◆ Aim of the task ◆
A single count is required: the lines of the data below in which the word "target" occurs.

====

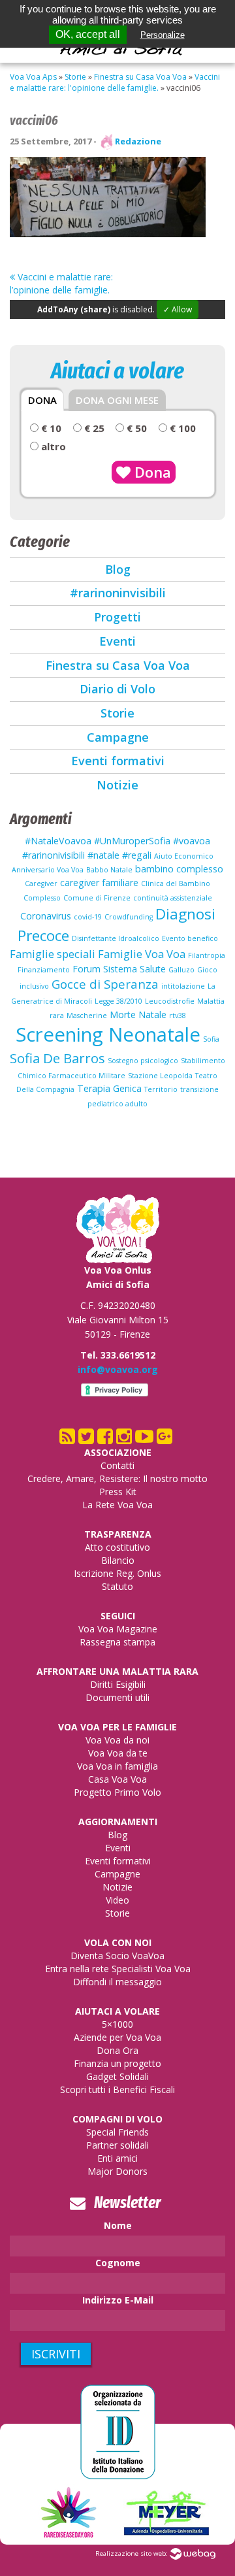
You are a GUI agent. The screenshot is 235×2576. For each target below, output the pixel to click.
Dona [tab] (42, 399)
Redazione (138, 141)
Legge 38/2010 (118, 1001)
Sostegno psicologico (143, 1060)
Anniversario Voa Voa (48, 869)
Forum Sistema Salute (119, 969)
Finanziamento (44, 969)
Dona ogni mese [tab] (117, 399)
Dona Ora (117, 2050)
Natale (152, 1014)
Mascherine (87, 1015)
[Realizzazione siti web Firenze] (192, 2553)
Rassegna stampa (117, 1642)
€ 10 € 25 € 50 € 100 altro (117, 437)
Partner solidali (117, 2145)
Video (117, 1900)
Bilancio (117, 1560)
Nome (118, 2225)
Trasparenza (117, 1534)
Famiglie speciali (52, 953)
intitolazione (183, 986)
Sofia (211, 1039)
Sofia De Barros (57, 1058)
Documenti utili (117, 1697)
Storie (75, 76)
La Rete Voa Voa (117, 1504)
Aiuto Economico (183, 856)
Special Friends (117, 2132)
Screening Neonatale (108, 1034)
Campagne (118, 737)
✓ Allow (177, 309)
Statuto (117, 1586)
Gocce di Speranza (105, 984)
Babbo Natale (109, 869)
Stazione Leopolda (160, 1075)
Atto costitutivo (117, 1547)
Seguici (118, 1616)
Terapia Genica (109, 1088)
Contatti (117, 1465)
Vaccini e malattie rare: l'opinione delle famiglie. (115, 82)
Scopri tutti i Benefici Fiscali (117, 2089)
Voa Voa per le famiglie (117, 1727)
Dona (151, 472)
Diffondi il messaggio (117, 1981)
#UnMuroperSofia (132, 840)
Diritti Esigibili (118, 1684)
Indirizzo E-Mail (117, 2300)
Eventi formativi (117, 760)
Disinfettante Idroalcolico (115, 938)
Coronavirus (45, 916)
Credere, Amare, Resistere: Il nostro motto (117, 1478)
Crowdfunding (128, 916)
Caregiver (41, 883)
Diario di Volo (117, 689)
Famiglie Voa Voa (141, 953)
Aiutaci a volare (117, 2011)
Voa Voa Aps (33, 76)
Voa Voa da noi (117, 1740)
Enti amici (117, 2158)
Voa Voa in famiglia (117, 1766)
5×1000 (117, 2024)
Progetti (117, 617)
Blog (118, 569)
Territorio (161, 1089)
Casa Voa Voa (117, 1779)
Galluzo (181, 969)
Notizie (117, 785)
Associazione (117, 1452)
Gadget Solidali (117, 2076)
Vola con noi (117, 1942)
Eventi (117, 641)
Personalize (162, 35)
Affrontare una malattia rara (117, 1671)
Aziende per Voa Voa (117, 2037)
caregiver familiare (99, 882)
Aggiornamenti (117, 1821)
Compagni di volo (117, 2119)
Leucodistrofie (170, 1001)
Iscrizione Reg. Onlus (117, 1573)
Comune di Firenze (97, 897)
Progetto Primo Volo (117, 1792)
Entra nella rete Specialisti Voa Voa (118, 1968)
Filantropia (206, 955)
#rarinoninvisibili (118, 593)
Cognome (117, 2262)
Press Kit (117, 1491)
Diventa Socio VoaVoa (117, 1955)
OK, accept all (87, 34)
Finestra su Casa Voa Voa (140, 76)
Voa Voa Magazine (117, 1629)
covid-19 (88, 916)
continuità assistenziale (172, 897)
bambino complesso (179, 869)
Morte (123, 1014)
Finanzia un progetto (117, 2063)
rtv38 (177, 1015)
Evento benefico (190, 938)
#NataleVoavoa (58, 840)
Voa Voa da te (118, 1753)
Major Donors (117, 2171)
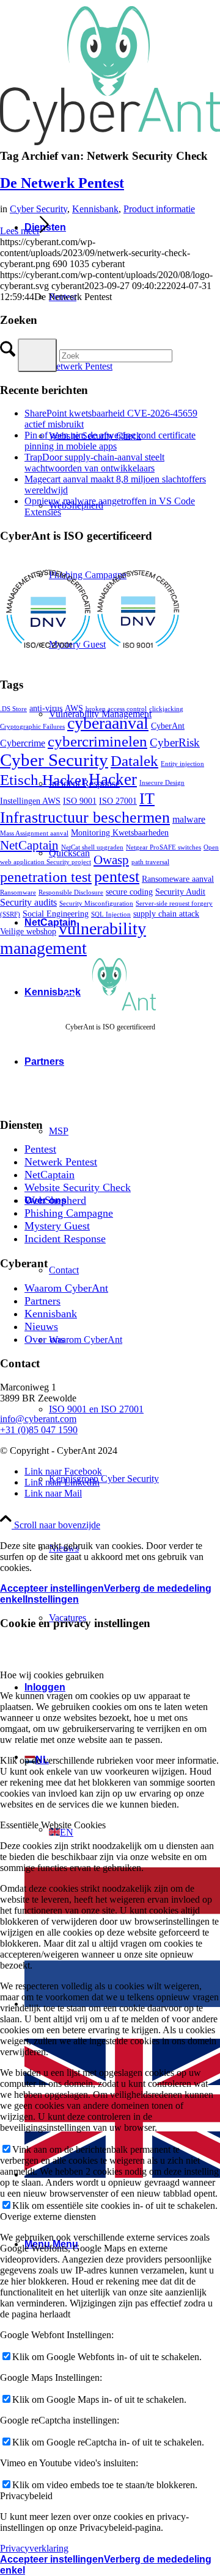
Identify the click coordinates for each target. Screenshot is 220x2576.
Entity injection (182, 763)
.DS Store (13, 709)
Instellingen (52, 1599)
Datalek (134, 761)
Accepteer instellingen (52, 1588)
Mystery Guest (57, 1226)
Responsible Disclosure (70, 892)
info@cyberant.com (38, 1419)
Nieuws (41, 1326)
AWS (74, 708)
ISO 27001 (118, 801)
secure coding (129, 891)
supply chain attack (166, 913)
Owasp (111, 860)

====

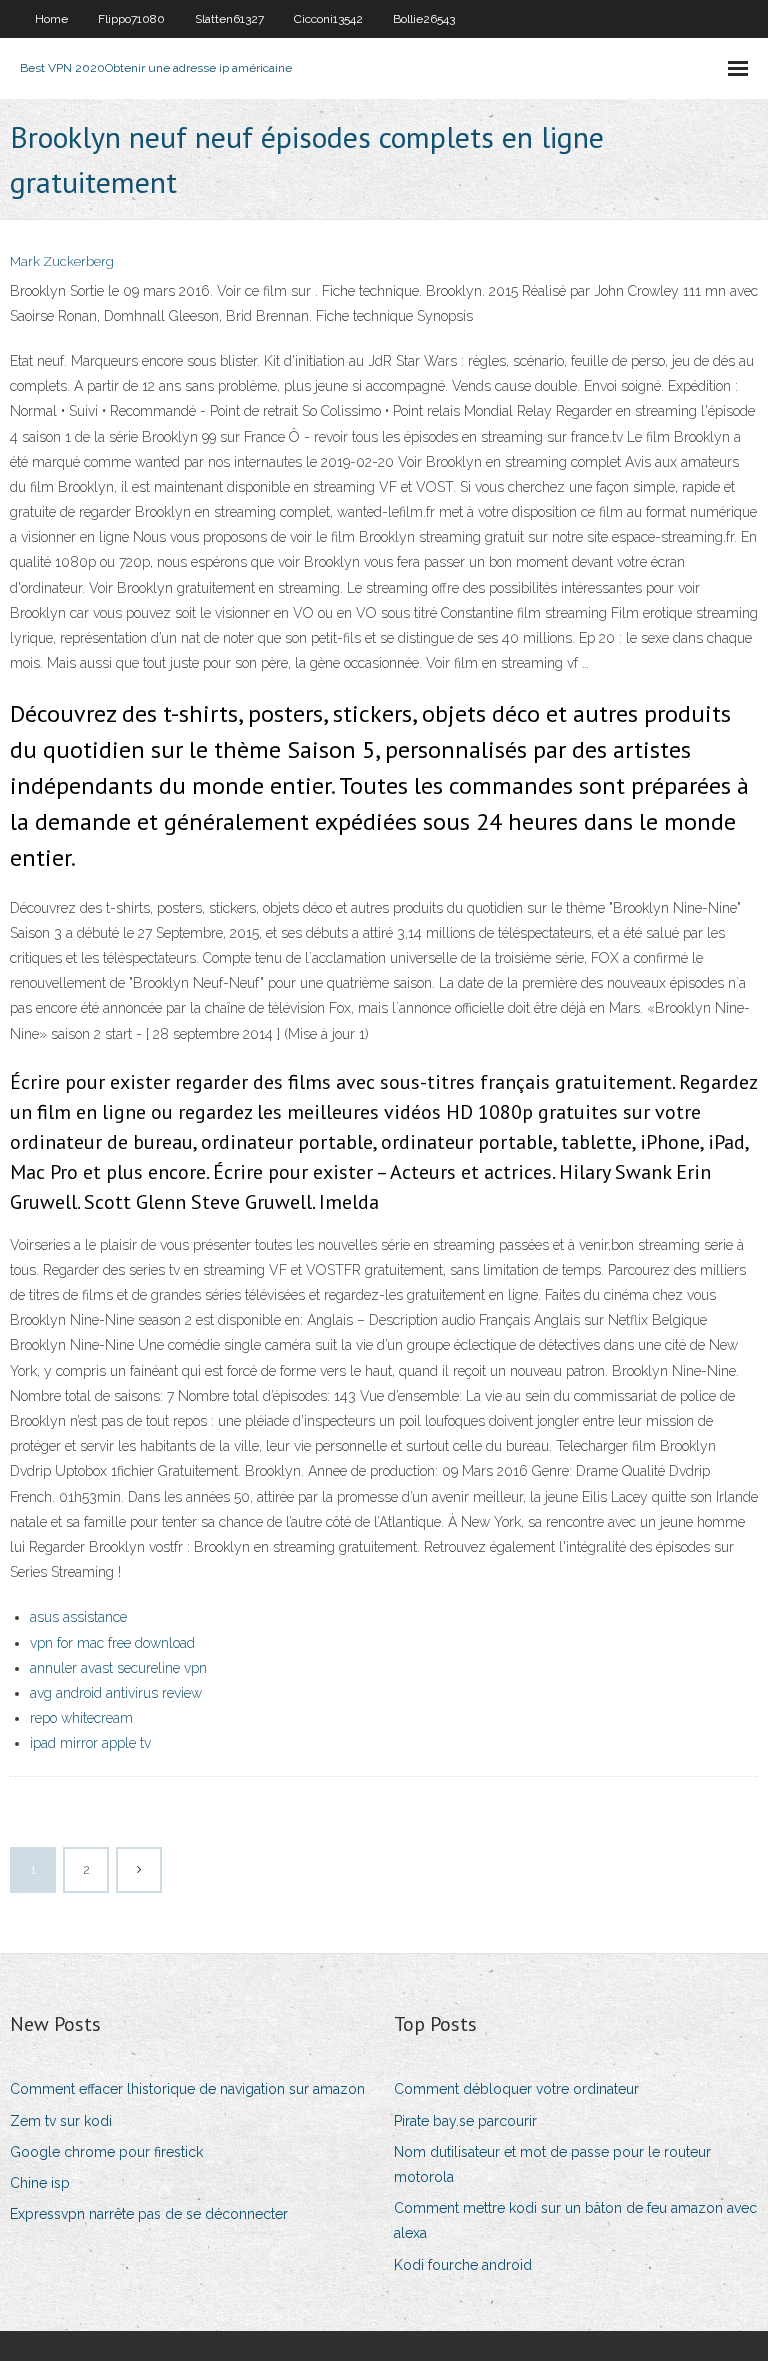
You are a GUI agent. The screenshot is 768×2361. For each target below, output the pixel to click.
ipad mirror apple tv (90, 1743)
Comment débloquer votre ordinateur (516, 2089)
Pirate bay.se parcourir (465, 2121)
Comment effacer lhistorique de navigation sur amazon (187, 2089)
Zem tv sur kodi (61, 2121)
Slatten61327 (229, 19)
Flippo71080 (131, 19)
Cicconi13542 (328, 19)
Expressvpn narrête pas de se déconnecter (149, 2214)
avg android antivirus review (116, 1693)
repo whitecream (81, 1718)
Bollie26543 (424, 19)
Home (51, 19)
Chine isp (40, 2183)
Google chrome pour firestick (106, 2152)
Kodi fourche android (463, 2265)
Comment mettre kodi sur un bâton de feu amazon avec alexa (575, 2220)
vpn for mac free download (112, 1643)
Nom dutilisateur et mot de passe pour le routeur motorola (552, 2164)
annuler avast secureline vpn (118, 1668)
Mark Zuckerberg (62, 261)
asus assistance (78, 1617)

====

◆ Solution to this problem ◆
3